Debutiful: I’m always curious when writers write so deeply about something traumatic, how they handle it. How did you maintain a healthy mindset while writing Plum?

Anderegg: Honestly, no matter what I’m writing, I feel like a sense of purging euphoria. I almost can never remember what I have written, and when I go back to see it again, I’m surprised to see it there. It also feels like an emotional carving out of anything that’s latent in there. I find it very uplifting, really, really freeing, and really energizing.

Debutiful: Knowing how hard it would be to explore trauma, why J’s story? How and why is that what you wrote about?

Anderegg: Iwas absolutely inspired by my own childhood and my own experiences and my own questions of how much of my past do I have to take with me, and what are the ways that we leaven it behind? Can leave physically? Then do we get to leave fully? What parts of life do we get to have? How much of that is predetermined by things that happen to us that we didn’t really get to say no to?

I had been writing a variant of this for a long time, and some of the questions I had is where and when do kids get to be safe? When do kids get to say, this is messed up? Who is protecting anybody? What systems are we operating within that are broken and that are meant to keep the people in power, in power and doing whatever they want without any oversight? I think those are big questions that I had along the way that led to asking when do we get to write our own story.

Debutiful: How do you feel now? Is there a release?

Anderegg: I feel like there J is. There she is. I see her fully realized. I’ll see a painting or something and there’s a character that reminds me of J. I’ll see a person drive by with a fuzzy steering wheel cover or glittery long nails, you know? I feel like she’s out in the world and is a thing that exists. I have this feeling that I finally got to say what I needed and wanted to say about that trauma.

Debutiful: I’m skirting the line of a question I hate asking about the writer and the character, but how does it feel to have people like me, and maybe even readers, all of a sudden invading your space with questions about your life?

Anderegg: I asked that question before the book even became a book. How much and what am I going to write? How close would I put it to what really happened in my life? If somebody asked me that question, what would I answer?

Sam Lipsyte had an answer that was something like, there’s an autobiography in the feeling, which I kept with me in my pocket. I could always say this could be true and that could be true.

I’m not afraid of the questions of autofiction, but think the answer lies in the ending of the book. I didn’t want to have my biography and the facts of my life overlay onto J in a way that tilted the angle of the book. I wanted J to sort of have that space and have that world of hers.
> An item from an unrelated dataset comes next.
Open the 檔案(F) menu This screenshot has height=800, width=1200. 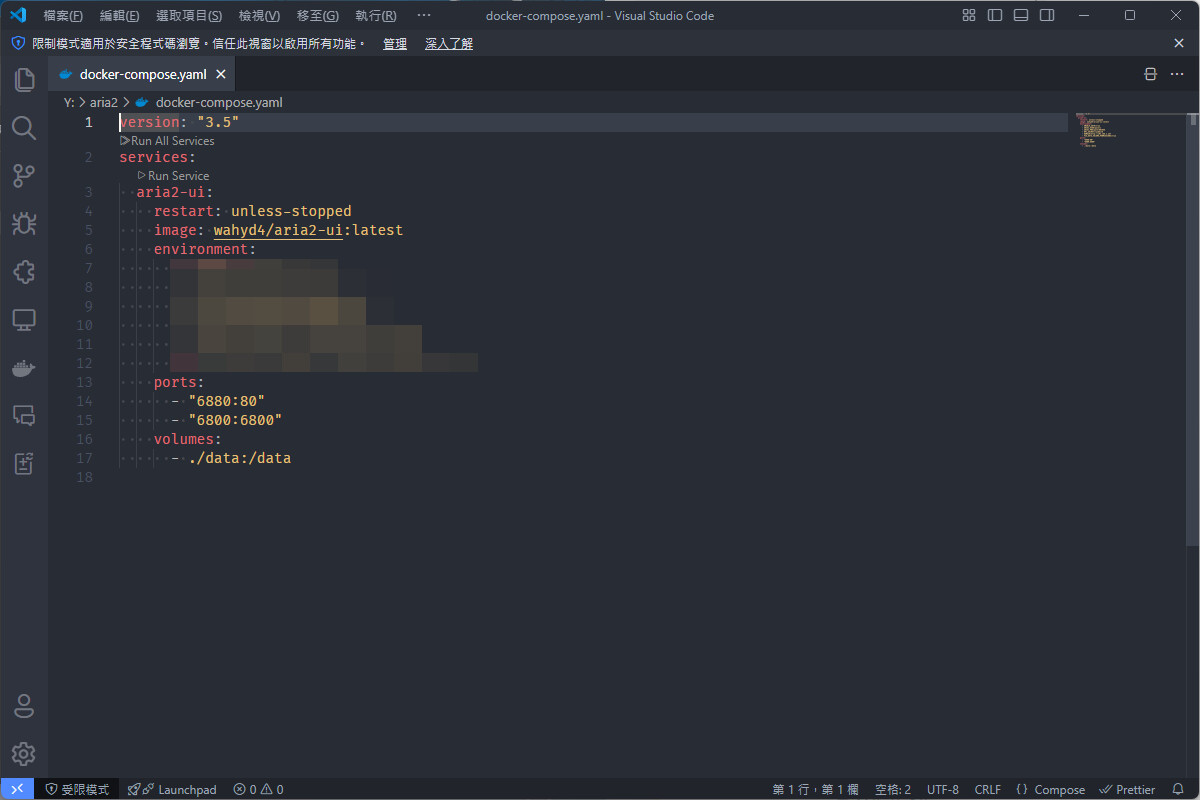[x=63, y=16]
Debutiful: And now that J’s story is out there, what kind of stories do you want to explore now?

Anderegg: I’m working on another novel now. It takes place in a hospital and I’ve been calling it Hospital List. I was thinking of it as those books I read as a kid where they were cutaways of a building or a submarine and you could see all of the parts all at once. 
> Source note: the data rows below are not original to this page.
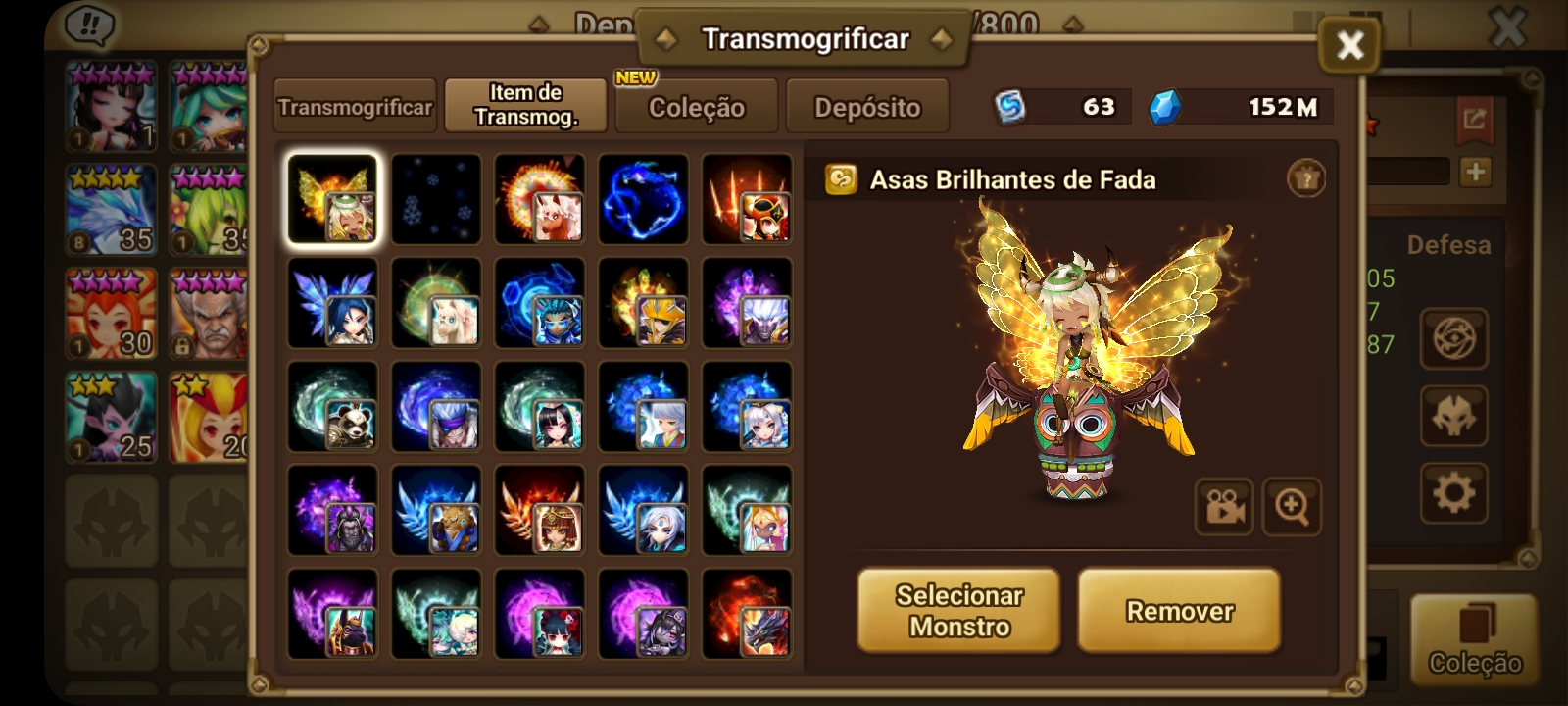Viewport: 1568px width, 706px height.
Task: Select the Anubis purple wings transmog item
Action: pyautogui.click(x=332, y=614)
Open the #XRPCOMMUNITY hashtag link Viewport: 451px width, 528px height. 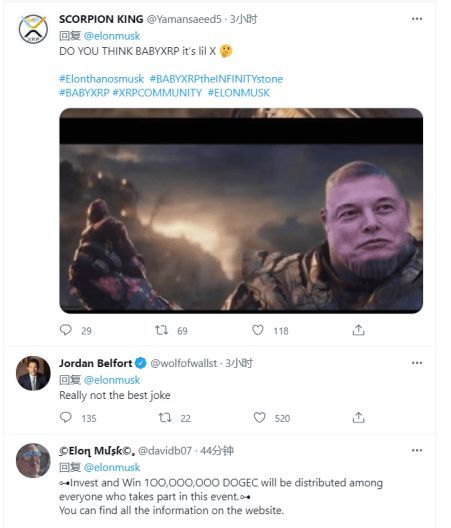tap(157, 93)
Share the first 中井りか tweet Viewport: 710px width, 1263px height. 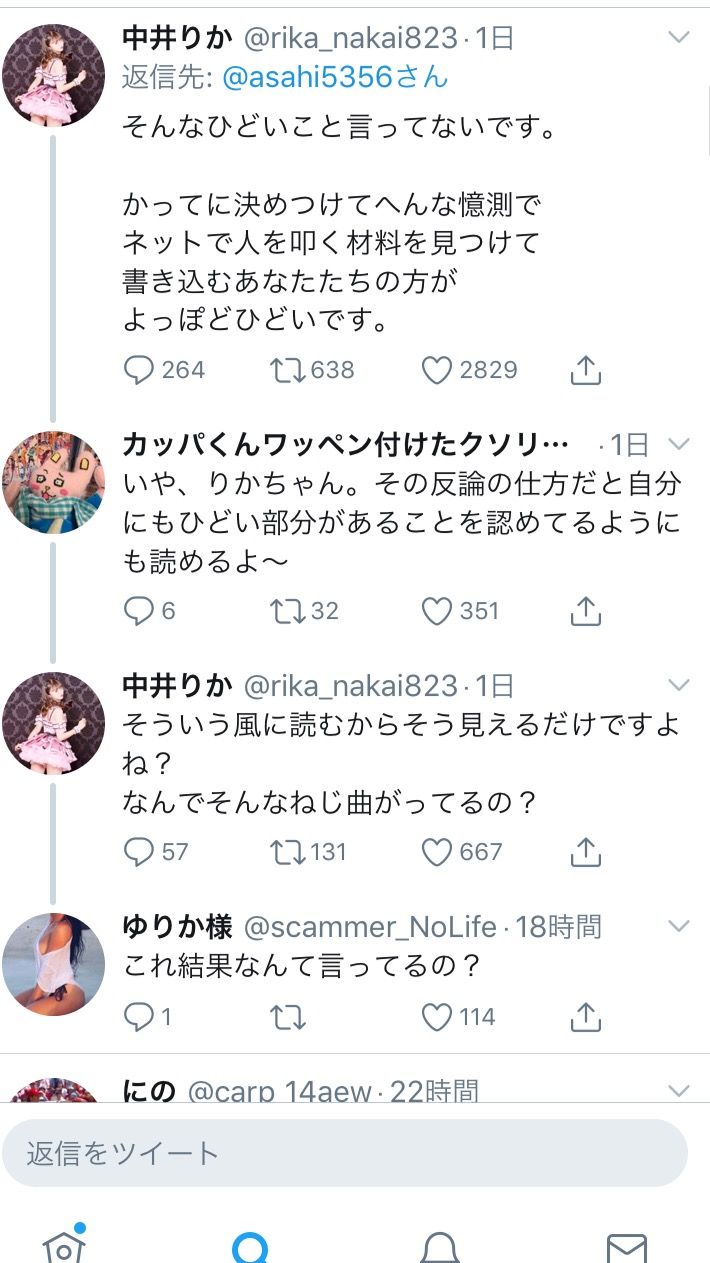point(585,371)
That’s how I’ve been thinking about it and just all of the things that are happening in a hospital all at once. There’s the feeling of a machine that’s sort of broken and functioning at the same time. Those are some of the questions that I’m thinking about. It’s inspired by my own experience in the hospital and my friends who are nurses, as well as watching our whole world deal with the coronavirus. We saw how are systems are not ready if something is turned up all the way like that.

Debutiful: I can’t wait to see where your writing takes us. Going back to who J is and who Andy is, I’ve started my podcast conversations by asking the writers what their unofficial bio and I think maybe that’s where we’ll end this interview on the site. Who is Andy?

Anderegg: I’m a person who loved books growing up and always thought that books were that magical ticket to anywhere I wanted to be. Outside of writing and reading, I love to be at the beach and be outside, and I love to chop vegetables at night before dinner. I dream of one day being as bold as J and putting on acrylic nails, but I’ve never done it.